Start of Provided entries

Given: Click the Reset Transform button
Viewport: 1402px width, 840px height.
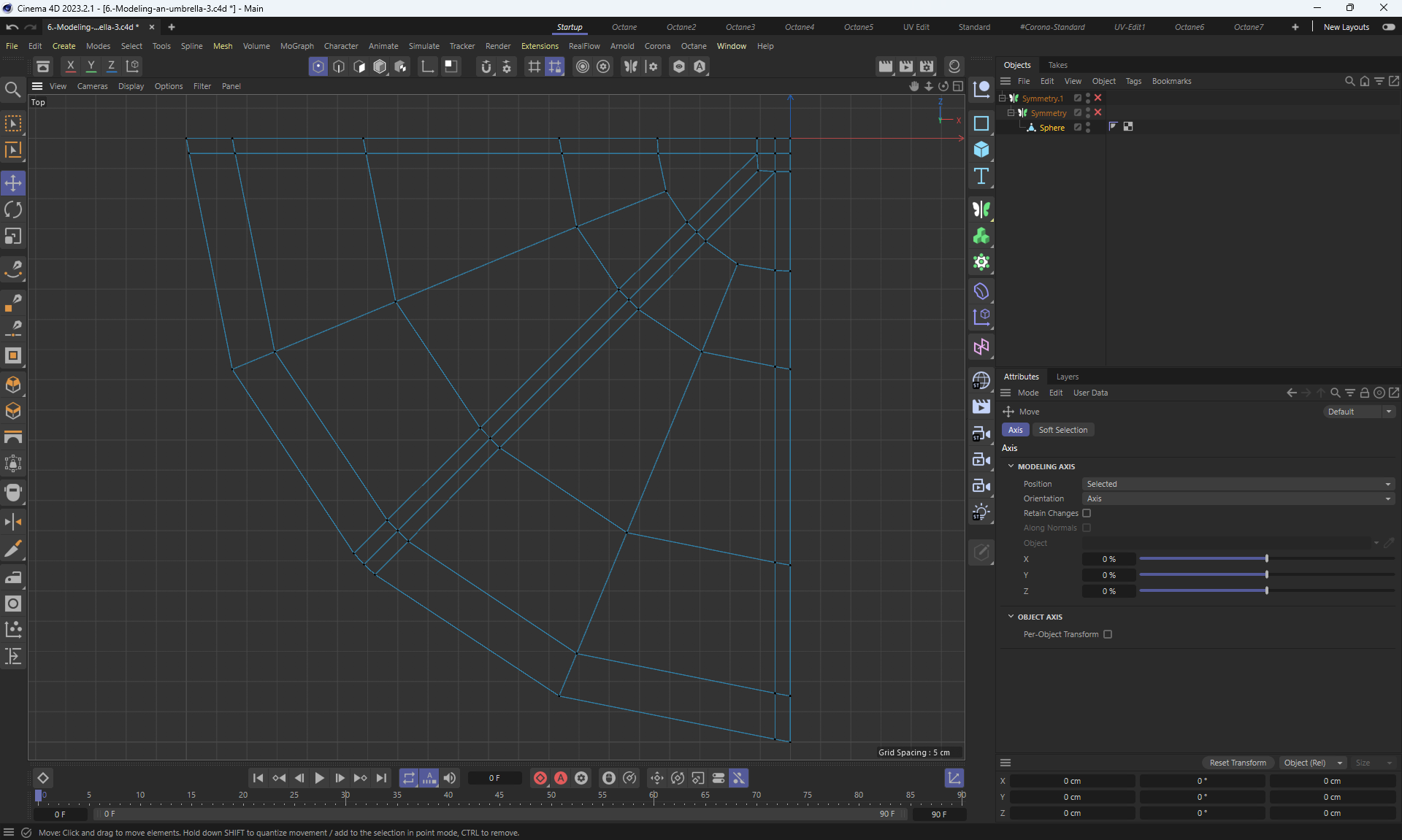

End of Provided entries
Start of Provided entries

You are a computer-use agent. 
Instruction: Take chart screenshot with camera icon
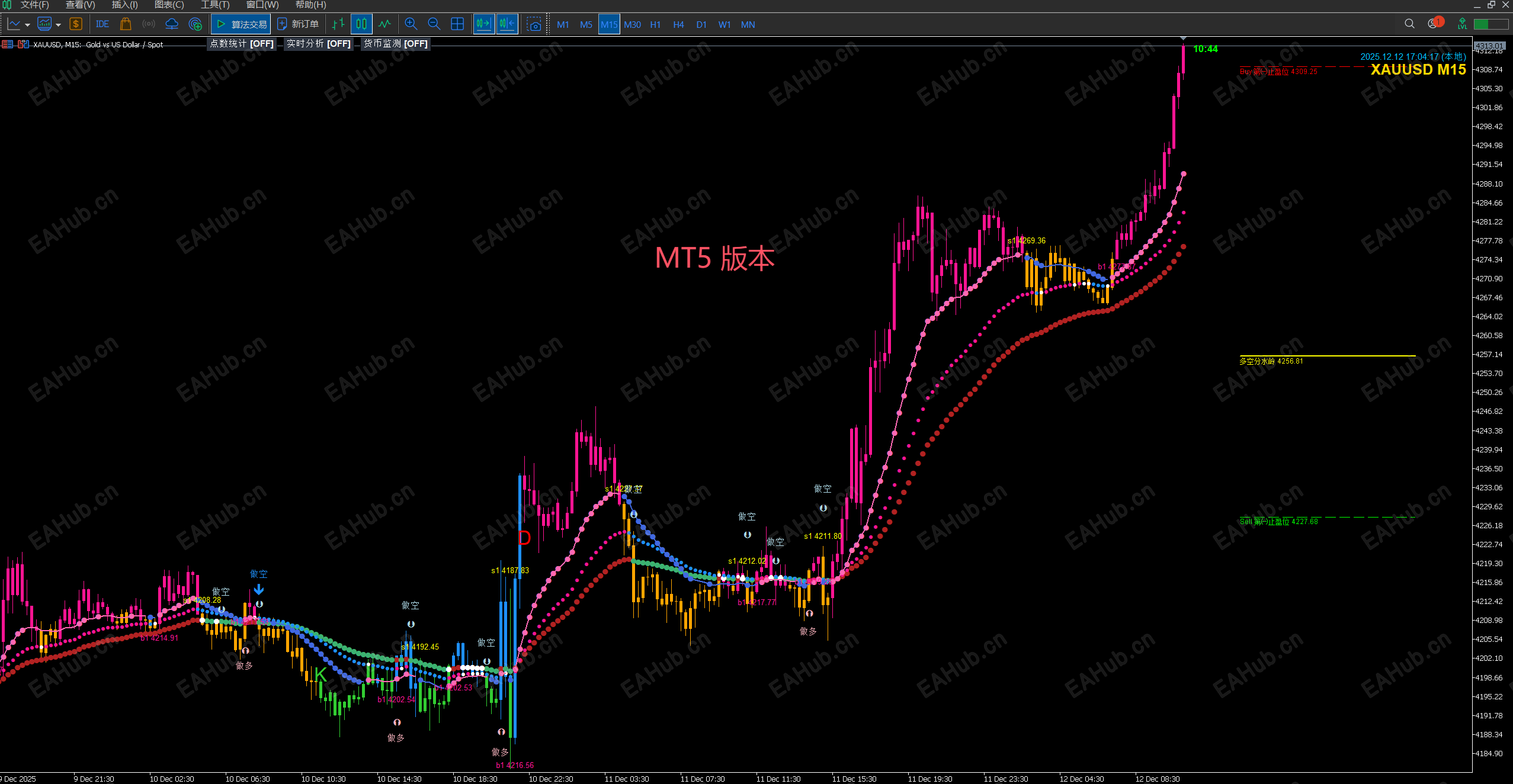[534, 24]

End of Provided entries

Problem to work on >> What are the lines, exactly as written above, from the line with "Given: Click the Reset Transform button" to the line with "Viewport: 1402px width, 840px height.", both included? Output only those.

Written answer >>
Given: Click the Reset Transform button
Viewport: 1402px width, 840px height.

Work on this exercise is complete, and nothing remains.